Fourth-graders from Eastern Hancock Elementary School this week gifted 100 blankets to the Bag Ladies Quilt Club, a Hancock County volunteer organization whose mission is to provide kids a bit of comfort in times of trauma.

Each year, the Bag Ladies deliver about 200 handmade blankets to the Indiana Department of Child Services office in downtown Greenfield to be given to a child as they are removed from their homes and placed in foster care.

In some cases, the blanket is the only thing a child takes with them, organizer said.

Led by Froman, the more than 90 members of Eastern’s fourth-grade class began making blankets for their less-fortunate peers earlier this year as part of a wider lesson meant to teach the students about compassion and understanding.

The students spent about an hour a week for three weeks making the blankets.
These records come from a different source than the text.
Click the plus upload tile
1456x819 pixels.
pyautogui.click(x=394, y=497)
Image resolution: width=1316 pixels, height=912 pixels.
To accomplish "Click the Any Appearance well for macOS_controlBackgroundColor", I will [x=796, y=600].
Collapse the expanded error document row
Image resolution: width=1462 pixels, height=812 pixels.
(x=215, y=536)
They collected money to purchase supplies, bought hundreds of yards of fleece, then pieced together the fabric, tying the ends tight to make a comfy throw.

Along the way, they learned a bit about foster care and the hardships some people — even those as young as they are — face every day, Froman said. There were 7,280 children placed in non-relative foster care at the end of 2017, according to the Indiana Department of Child Services.

Wednesday, just before their big Valentine’s Day party, they presented the blankets to Nancy Hunnicutt, an awestruck member of the Bag Ladies.

Their group is used to getting donations of fabric and string; but they rarely get donations of already-made blankets — especially not a donation this large, Hunnicutt said.

“You kiddos have made a huge difference,” she said the children, thanking them for their hard work.

Eastern Hancock strives to produce well-rounded students, elementary Principal Amanda Pyle said after the presentation Wednesday. So, along with reading, writing and arithmetic, children need to learn about empathy and how to treat their fellows with respect, she said.

Eastern’s teachers work hard to incorporate such life lessons into their daily classroom curriculum. Service projects like these are a perfect way to achieve those teaching goals, Pyle said.